Australian research comparing Carl Zeiss’ SITA-Standard and SITA-Faster algorithms has concluded the latter saves time and is just as accurate when testing glaucoma patients, despite producing a higher rate of false-positive results.
New research by Sydney-based Centre For Eye Health’s (CfEH) lead clinician of glaucoma Dr Jack Phu has compared the performance of the algorithms when conducting visual fields using the Humphrey Field Analyzer perimetry device.
The research, recently published in the American Journal of Ophthalmology, tested the claim that the new SITA-Faster, an updated version of the SITA family of threshold-estimating paradigms, had been shown to reduce testing time by approximately 50% compared with SITA-Standard.
In the first independent, large clinical study of its kind, Phu and co-authors Dr Sieu Khuu, Dr Ashish Agar and Professor Michael Kalloniatis examined results from a group of 364 patients comprising 77 normal subjects, 178 glaucoma suspects, and 109 glaucoma patients.
They found SITA-Faster had a greater rate of unreliable results (29.3%) compared with SITA-Standard (7.7%). This was mainly due to a higher rate of false-positives and seeding point errors.
However, despite this, modeled test times showed using SITA-Faster could still obtain a greater number of reliable results faster, while maintaining effectively identical key visual field indices, including mean deviation, pattern standard deviation and pointwise analysis.
“The anecdotal evidence was already there, but now we have formalised that with this research”
Dr Jack Phu, CfEH
“The anecdotal evidence was already there, but now we have formalised that with this research. We have shown the unreliability rates are different and the cause of that unreliability is also matching with our original hypothesis,” Phu told Insight.
“As a result of this study, we have now moved all of our visual field testing at the CfEH to SITA-Faster.”
Phu said for several years clinicians had struggled to fit a large number of visual field tests into their clinical flow, with barriers including time and patient cooperation frequently. This research is said to provide evidence that a faster testing algorithm can help overcome these issues in clinical practice and address a true clinical need in eyecare.
“What this has also enabled us to do at the CfEH is frontload – or increase – the frequency and number of visual field tests performed on each patient to comply with prevailing research showing that many tests are required to effectively detect cases of glaucoma and its progression,” Phu said.

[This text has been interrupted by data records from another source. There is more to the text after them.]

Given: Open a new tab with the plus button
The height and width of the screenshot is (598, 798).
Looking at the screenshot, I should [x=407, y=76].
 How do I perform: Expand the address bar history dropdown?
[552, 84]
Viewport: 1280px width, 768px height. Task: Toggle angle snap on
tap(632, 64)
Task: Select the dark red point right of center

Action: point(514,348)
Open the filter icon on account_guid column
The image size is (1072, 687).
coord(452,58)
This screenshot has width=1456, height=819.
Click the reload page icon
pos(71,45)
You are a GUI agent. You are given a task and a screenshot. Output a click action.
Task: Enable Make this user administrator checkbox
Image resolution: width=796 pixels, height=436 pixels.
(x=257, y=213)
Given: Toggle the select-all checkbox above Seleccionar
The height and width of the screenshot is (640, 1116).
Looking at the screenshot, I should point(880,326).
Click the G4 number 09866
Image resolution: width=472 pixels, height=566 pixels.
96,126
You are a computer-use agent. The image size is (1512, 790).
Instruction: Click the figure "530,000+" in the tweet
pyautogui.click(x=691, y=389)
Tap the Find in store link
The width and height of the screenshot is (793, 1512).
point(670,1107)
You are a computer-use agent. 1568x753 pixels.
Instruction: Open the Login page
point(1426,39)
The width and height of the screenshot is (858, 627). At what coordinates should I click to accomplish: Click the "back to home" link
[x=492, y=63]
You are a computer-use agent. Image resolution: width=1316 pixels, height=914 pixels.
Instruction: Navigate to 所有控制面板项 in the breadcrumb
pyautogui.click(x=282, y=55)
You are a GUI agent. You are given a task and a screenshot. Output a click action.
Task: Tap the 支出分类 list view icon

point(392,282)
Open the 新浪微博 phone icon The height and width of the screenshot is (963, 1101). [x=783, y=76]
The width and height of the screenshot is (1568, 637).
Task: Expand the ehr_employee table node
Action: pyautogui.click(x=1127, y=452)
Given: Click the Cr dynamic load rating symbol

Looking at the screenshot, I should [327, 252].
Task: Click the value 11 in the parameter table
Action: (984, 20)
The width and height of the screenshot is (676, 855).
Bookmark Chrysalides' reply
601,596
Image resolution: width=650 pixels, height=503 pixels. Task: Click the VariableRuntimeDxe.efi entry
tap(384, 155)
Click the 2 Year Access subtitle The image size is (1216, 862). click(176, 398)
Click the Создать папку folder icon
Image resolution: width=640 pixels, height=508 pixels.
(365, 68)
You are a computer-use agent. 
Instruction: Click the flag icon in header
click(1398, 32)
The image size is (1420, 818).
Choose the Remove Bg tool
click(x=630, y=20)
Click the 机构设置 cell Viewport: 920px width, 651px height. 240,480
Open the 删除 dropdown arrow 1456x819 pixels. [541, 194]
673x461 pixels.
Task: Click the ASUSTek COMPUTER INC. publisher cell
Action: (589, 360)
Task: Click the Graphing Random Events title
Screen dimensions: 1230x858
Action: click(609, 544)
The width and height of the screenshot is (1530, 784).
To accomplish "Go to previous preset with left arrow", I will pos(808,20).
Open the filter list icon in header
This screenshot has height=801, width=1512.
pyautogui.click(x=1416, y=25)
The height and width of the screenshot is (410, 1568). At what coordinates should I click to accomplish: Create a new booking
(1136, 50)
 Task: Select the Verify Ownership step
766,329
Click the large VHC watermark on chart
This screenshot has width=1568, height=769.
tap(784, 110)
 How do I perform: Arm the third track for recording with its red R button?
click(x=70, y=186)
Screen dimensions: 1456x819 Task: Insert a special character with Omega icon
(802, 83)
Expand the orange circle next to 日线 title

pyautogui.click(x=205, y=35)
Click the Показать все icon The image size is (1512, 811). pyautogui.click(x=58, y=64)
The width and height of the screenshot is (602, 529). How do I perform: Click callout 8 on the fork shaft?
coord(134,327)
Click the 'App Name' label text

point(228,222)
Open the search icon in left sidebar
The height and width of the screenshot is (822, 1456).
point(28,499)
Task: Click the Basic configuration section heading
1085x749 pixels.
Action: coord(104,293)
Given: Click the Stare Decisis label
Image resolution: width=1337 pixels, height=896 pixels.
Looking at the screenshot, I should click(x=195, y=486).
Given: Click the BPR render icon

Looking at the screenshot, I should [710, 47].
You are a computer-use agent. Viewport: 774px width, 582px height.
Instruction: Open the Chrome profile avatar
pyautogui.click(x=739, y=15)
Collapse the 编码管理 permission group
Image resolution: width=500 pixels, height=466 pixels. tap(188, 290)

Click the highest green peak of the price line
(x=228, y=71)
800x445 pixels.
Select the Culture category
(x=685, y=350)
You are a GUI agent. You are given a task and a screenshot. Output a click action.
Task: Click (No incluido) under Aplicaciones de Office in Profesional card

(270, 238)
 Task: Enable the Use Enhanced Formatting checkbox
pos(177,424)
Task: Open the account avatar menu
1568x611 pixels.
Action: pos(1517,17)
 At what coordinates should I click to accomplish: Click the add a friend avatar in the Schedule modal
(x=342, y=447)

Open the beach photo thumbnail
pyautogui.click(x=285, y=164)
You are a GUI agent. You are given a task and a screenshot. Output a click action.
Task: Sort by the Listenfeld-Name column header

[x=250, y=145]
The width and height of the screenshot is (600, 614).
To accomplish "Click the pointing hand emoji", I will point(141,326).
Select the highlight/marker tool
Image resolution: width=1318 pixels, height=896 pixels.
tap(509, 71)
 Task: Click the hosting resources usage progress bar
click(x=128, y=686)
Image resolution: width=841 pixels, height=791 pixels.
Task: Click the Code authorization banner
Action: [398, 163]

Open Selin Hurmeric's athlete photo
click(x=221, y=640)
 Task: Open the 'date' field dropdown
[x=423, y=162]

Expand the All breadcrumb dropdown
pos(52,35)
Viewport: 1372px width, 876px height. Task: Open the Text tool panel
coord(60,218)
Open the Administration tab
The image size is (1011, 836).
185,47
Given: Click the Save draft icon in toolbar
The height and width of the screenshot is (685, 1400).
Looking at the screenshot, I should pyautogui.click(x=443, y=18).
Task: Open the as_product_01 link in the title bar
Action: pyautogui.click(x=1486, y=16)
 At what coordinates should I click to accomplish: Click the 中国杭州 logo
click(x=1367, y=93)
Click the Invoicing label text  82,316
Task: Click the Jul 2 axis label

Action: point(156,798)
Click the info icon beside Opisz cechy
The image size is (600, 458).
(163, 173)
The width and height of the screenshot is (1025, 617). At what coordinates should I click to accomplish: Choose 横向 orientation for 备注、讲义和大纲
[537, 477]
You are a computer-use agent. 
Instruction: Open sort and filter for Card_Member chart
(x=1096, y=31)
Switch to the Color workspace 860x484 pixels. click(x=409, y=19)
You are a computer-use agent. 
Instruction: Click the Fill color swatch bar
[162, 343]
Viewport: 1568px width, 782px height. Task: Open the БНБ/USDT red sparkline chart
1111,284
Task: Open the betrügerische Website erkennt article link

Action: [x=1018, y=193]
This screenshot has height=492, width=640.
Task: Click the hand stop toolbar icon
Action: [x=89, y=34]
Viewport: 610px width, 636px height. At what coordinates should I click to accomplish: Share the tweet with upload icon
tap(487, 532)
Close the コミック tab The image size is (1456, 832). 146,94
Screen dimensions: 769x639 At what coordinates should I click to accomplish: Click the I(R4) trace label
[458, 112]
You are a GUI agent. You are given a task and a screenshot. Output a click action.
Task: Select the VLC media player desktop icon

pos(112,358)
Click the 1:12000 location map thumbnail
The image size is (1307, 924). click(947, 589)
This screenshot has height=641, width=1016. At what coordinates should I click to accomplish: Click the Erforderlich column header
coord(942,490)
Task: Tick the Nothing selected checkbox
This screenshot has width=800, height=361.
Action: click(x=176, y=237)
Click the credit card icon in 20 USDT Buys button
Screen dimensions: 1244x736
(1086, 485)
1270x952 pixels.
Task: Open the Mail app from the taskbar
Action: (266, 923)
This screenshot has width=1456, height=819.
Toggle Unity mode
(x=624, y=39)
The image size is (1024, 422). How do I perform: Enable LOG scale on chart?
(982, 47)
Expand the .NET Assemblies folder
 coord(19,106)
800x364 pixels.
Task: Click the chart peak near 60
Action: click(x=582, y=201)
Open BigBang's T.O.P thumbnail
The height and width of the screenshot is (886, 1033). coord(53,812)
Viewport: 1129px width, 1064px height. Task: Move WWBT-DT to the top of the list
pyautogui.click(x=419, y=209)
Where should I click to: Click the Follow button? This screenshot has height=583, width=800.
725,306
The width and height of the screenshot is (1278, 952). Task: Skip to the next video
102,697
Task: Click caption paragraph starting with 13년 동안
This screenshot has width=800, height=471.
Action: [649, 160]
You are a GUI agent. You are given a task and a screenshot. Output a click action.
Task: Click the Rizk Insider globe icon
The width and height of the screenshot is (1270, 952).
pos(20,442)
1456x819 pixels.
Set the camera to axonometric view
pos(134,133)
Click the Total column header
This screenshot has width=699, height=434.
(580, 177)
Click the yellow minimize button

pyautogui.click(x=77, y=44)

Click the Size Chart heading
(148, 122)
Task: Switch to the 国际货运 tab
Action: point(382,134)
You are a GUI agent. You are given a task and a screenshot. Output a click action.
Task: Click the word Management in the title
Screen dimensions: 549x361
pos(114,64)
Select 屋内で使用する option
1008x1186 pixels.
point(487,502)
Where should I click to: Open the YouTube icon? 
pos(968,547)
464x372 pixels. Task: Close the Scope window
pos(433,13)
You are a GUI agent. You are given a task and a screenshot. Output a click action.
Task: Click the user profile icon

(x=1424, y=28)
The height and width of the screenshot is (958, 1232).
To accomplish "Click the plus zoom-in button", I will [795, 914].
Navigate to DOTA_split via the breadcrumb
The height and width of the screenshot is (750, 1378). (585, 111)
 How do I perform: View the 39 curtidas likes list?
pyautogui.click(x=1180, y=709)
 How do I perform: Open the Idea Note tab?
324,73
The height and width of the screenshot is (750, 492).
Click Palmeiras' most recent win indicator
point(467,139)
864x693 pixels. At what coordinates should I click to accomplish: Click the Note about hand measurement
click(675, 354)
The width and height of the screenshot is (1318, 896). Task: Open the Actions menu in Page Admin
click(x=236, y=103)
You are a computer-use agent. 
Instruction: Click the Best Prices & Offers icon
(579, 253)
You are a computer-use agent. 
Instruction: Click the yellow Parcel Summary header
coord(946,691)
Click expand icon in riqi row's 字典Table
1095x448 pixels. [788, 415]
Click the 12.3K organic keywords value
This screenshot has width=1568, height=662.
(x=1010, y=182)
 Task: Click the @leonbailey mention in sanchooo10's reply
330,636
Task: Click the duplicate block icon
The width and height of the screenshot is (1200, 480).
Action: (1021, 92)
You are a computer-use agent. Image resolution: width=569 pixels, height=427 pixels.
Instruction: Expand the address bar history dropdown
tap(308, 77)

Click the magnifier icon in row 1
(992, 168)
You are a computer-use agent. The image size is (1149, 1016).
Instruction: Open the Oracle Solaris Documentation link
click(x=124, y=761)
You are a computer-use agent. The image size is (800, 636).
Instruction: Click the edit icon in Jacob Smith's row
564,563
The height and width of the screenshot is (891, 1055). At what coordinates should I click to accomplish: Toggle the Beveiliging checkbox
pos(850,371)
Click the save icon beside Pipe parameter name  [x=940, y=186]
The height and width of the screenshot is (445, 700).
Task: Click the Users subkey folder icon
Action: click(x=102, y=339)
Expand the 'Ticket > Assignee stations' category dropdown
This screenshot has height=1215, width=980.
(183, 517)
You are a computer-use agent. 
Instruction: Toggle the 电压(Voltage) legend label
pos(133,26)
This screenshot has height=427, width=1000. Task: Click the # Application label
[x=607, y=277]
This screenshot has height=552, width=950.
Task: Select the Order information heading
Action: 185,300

“For example, at the CfEH, we are now able to easily do three or four visual fields tests per patient before they are seen in our Glaucoma Management Clinic, in order for us to have a confident diagnosis of glaucoma or progression, rather than relying on the traditional one or two results.”
As the first independent study on SITA-Faster, the researchers have also highlighted key, practical strategies for clinicians to ensure that the results remain reliable and clinically useful in their practice.
Phu said clinicians should emphasise to their patients that attention needs to be paid during the initial 30 seconds of test initialisation and be aware that the stimuli will be presented faster than what they may be used to.
Overall, the researchers highlight that the modifications to SITA-Faster, at this point in time, offer significant time-saving advantages over SITA-Standard and that its implementation in clinical practice could potentially help to identify more patients with glaucoma.